• **What the task asks**
Update the entries below by changing every "Screen dimensions" to "Display size" and keeping everything else the same, and leave the pictures out of your answer.

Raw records
+ + + + + + +
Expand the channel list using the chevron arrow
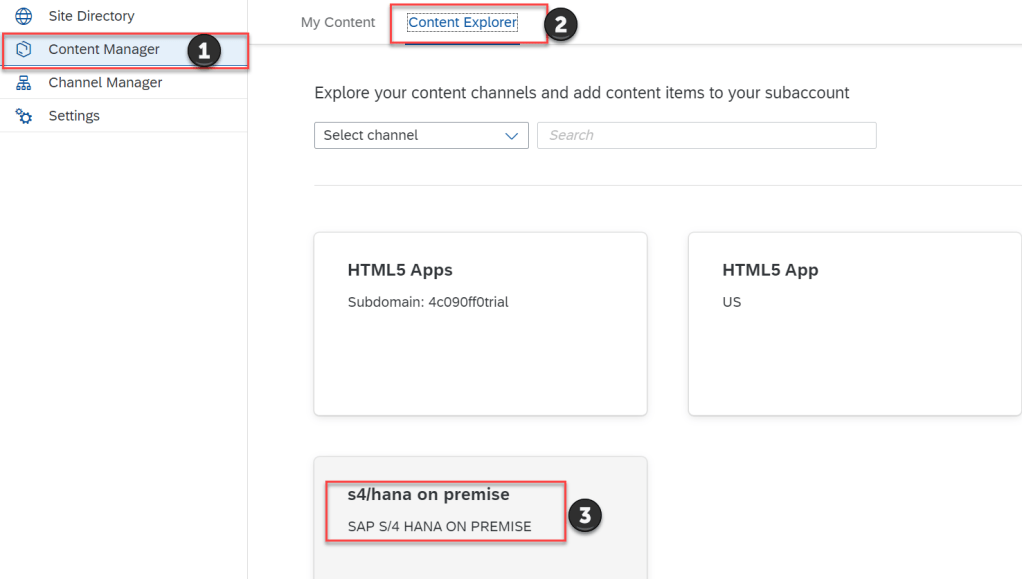 point(512,135)
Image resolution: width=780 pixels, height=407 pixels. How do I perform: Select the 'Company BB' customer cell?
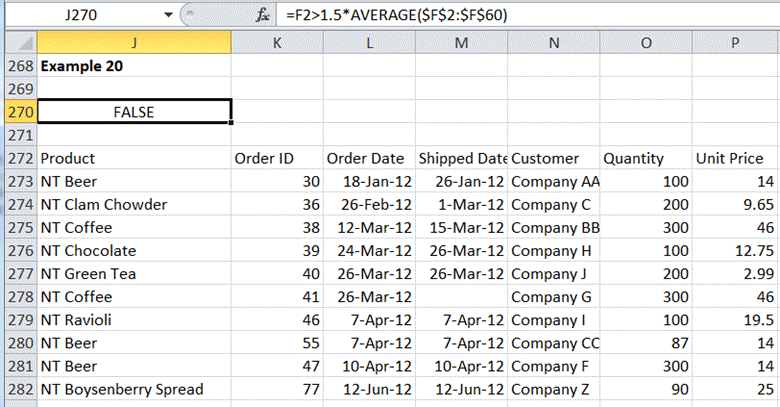tap(554, 227)
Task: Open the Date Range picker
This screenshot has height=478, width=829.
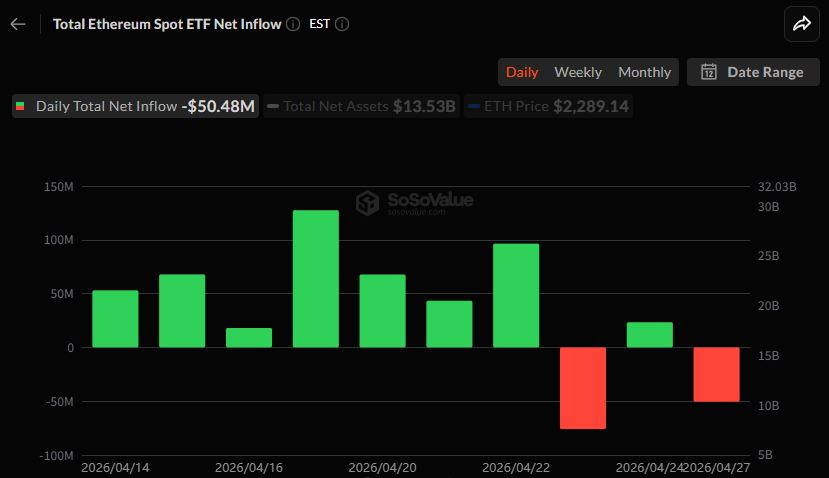Action: point(752,72)
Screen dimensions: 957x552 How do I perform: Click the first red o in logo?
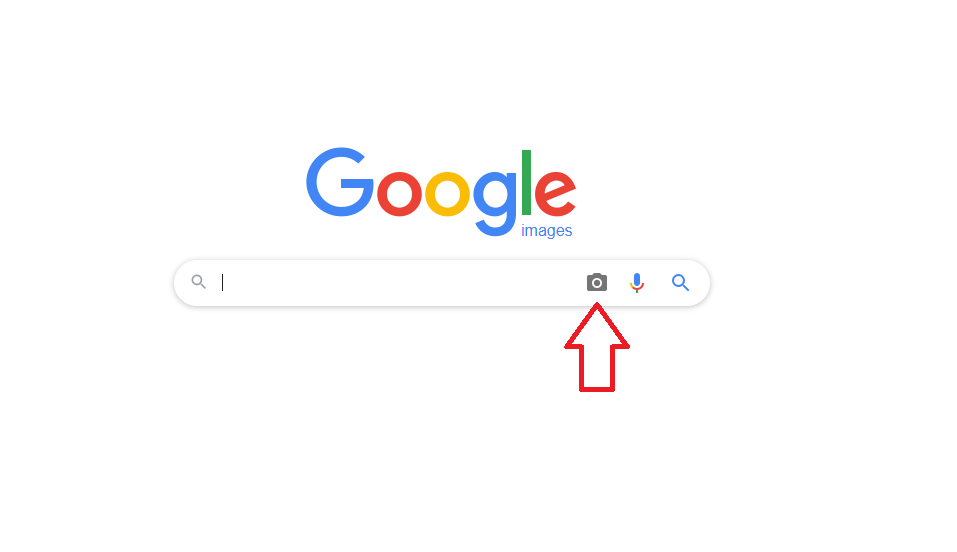[x=399, y=194]
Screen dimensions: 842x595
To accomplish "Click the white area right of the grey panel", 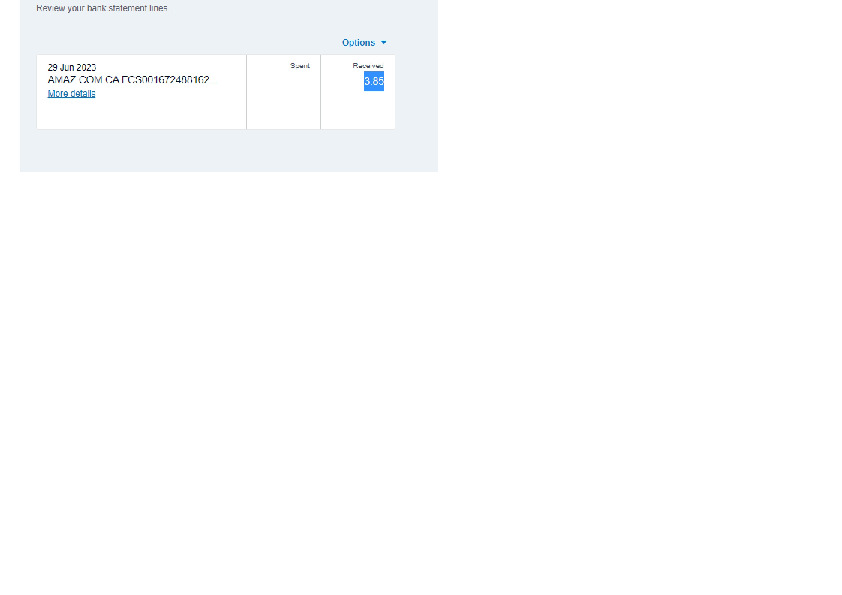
+ + + + + + +
• **Task response**
Expand the channel list using the chevron arrow
 point(512,135)
Image resolution: width=780 pixels, height=407 pixels. How do I perform: Select the 'Company BB' customer cell?
tap(554, 227)
Task: Open the Date Range picker
This screenshot has height=478, width=829.
Action: point(752,72)
Display size: 957x552 How do I perform: Click the first red o in logo?
[x=399, y=194]
Display size: 842x595
To accomplish "Click the white area right of the grey panel", 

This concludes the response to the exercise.